▶ [Exercise brief]: Rewrite the material from the line containing "Where should I click to: Click the back" through the end of the material, putting "Brush" in place of "Eraser" and leaving everything else the same.

▶ [Information provided]:
* * *

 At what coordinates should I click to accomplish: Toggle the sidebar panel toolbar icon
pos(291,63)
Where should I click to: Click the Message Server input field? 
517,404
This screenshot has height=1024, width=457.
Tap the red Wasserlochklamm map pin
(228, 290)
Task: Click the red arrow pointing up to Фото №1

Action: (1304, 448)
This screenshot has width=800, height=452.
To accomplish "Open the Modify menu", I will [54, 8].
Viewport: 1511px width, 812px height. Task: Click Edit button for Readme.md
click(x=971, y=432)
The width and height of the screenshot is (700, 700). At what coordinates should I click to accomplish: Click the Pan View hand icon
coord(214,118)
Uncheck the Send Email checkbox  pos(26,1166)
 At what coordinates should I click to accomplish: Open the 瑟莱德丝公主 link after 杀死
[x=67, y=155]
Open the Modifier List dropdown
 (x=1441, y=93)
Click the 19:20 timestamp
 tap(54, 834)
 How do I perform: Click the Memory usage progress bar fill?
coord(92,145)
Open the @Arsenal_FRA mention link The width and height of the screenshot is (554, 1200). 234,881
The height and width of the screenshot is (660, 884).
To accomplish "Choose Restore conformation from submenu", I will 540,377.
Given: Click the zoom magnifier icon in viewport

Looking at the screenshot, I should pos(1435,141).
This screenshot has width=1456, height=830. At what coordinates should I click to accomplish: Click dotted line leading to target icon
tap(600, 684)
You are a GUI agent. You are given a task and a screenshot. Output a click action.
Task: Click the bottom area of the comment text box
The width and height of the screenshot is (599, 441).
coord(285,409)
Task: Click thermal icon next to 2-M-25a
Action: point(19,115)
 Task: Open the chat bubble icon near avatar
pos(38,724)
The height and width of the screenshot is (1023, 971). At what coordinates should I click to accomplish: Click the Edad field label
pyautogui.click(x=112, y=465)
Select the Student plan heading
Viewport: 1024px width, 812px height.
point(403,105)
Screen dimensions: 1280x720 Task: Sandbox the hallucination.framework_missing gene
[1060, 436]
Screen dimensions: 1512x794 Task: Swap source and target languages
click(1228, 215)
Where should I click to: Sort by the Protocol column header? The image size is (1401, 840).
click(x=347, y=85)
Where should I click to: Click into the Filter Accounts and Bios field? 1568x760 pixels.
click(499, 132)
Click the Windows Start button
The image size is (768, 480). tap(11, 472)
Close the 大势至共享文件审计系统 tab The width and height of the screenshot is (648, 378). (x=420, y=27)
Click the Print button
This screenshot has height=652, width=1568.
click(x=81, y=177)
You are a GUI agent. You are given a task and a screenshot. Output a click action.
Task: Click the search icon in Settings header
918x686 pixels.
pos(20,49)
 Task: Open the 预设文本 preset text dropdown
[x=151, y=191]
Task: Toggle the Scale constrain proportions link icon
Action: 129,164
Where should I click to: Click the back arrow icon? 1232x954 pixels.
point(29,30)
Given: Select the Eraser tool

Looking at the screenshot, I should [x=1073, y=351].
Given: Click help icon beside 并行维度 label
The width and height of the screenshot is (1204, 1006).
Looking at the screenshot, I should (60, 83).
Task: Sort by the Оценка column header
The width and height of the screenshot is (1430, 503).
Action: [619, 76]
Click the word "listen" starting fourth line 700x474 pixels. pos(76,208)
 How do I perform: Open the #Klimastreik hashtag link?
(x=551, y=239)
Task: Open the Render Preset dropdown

* * *

▶ [The answer]:
Where should I click to: Click the back arrow icon? 1232x954 pixels.
point(29,30)
Given: Select the Brush tool

Looking at the screenshot, I should [x=1073, y=351].
Given: Click help icon beside 并行维度 label
The width and height of the screenshot is (1204, 1006).
Looking at the screenshot, I should (60, 83).
Task: Sort by the Оценка column header
The width and height of the screenshot is (1430, 503).
Action: [619, 76]
Click the word "listen" starting fourth line 700x474 pixels. pos(76,208)
 How do I perform: Open the #Klimastreik hashtag link?
(x=551, y=239)
Task: Open the Render Preset dropdown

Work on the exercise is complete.